- EXERCISE DIRECTIONS -
Please count how many lines below contain the word "settings" and reply with only that number.

++++++++++

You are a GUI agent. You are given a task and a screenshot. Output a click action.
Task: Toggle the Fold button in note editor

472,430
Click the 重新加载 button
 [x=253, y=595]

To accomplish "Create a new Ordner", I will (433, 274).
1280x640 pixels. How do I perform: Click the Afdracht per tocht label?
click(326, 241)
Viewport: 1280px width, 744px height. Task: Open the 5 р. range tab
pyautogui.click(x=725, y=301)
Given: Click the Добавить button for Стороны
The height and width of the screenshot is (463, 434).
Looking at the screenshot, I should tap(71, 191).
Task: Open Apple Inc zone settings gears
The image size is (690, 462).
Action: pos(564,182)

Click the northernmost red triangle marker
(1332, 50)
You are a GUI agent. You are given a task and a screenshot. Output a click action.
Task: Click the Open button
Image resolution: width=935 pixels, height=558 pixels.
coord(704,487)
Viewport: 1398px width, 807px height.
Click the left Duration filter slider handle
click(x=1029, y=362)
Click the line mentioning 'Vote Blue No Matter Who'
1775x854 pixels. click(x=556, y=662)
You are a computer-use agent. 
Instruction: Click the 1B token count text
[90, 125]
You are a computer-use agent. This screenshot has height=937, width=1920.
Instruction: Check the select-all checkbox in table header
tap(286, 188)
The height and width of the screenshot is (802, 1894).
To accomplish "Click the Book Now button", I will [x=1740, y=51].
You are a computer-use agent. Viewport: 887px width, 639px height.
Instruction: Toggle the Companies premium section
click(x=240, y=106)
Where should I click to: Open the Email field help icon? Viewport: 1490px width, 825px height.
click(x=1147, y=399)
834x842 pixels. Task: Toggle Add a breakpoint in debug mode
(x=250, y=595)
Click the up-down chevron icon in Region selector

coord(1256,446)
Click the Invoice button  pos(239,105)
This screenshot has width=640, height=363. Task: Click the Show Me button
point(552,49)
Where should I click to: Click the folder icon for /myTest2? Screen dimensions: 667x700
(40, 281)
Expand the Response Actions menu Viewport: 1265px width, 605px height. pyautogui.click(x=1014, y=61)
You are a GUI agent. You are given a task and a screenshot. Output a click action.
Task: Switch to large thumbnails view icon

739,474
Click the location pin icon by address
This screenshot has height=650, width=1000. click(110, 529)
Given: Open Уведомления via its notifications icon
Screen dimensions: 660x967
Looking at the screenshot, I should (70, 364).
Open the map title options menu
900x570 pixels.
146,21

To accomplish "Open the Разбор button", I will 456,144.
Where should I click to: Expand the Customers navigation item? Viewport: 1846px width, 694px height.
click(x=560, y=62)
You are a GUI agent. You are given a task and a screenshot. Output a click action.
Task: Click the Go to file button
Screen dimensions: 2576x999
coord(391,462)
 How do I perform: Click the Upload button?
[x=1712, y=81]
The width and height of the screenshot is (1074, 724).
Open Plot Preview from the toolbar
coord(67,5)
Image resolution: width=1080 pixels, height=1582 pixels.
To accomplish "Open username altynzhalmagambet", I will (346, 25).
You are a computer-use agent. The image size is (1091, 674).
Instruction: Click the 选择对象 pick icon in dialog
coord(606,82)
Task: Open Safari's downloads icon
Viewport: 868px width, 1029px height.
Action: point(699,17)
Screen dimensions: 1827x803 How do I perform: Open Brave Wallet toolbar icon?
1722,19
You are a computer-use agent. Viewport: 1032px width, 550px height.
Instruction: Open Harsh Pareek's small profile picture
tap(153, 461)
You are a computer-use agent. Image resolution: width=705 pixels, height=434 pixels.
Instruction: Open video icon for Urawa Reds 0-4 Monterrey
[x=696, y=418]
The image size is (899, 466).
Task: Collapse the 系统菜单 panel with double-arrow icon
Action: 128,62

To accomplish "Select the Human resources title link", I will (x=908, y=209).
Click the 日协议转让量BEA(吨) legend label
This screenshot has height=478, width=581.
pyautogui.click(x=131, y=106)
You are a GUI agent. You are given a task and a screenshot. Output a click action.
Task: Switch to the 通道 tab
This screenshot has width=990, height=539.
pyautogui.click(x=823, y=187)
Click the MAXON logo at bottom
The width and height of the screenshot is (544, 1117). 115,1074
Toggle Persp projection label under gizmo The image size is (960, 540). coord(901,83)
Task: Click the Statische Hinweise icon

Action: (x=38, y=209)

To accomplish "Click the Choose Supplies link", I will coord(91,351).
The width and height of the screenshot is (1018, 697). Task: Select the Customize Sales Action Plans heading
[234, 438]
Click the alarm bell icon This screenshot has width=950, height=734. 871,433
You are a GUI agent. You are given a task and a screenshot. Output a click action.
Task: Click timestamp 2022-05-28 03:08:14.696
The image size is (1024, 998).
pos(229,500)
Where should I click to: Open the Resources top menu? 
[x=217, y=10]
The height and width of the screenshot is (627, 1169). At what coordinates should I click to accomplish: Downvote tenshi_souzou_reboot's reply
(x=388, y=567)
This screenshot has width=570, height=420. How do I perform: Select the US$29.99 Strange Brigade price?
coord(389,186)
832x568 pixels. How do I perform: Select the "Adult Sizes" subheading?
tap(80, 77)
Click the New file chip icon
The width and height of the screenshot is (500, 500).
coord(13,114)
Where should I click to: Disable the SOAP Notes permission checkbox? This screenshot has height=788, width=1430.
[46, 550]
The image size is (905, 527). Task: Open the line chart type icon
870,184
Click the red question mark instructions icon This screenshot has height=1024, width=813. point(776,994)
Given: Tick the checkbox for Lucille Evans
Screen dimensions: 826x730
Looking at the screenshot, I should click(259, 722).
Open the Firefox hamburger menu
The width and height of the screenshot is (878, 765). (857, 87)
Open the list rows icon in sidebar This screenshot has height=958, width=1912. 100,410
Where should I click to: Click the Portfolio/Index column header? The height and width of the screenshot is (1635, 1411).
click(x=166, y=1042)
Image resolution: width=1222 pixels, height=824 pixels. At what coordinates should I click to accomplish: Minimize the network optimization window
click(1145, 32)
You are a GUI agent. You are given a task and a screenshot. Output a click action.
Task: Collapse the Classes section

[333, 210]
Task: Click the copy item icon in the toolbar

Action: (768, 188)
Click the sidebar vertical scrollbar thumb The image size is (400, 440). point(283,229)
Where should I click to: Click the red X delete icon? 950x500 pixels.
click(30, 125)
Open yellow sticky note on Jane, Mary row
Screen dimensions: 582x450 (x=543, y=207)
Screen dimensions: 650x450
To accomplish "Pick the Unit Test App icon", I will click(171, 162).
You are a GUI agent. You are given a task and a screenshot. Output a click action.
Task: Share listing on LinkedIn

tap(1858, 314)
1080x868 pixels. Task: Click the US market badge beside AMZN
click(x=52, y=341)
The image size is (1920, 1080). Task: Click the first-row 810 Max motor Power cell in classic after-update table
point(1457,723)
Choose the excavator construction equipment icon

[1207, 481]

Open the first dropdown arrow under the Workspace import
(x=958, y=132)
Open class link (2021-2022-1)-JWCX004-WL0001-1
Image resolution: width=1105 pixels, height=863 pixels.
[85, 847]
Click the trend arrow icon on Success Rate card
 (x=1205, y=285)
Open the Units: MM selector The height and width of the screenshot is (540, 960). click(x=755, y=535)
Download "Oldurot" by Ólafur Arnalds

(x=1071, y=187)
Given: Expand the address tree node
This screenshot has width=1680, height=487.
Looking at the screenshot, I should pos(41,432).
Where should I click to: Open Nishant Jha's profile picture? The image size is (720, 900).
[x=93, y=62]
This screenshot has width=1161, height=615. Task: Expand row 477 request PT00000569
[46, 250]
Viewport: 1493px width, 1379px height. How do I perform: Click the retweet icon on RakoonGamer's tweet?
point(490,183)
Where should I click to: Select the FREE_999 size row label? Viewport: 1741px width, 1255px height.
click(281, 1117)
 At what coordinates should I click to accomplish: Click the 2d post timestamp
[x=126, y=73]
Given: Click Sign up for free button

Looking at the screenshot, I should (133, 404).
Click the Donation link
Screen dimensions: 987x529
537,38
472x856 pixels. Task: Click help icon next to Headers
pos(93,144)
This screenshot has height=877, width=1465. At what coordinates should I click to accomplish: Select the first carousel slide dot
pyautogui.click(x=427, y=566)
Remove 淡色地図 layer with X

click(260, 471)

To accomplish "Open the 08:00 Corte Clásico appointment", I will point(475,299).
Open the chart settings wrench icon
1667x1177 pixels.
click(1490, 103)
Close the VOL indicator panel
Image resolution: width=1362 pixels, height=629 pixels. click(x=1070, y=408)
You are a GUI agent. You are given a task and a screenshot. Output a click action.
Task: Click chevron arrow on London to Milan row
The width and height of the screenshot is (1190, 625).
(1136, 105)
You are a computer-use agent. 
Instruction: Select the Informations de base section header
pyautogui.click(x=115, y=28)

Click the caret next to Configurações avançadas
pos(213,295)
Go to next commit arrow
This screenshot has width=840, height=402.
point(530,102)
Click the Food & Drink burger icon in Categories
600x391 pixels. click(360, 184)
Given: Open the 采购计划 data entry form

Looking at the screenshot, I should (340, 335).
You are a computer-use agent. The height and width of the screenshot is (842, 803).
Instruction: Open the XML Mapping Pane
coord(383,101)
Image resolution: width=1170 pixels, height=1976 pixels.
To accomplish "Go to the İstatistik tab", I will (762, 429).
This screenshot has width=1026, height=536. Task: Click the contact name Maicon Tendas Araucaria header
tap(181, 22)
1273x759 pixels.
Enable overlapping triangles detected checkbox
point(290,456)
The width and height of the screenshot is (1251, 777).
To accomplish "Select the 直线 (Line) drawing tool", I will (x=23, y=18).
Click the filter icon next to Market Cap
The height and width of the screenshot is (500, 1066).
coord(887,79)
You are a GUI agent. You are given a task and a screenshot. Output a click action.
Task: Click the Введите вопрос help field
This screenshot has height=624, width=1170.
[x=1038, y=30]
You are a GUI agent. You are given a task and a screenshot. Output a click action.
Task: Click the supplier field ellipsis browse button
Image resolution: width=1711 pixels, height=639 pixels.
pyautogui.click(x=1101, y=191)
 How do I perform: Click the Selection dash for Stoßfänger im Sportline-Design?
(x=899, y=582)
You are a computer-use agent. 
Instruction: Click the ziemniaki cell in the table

++++++++++

- ANSWER SECTION -
2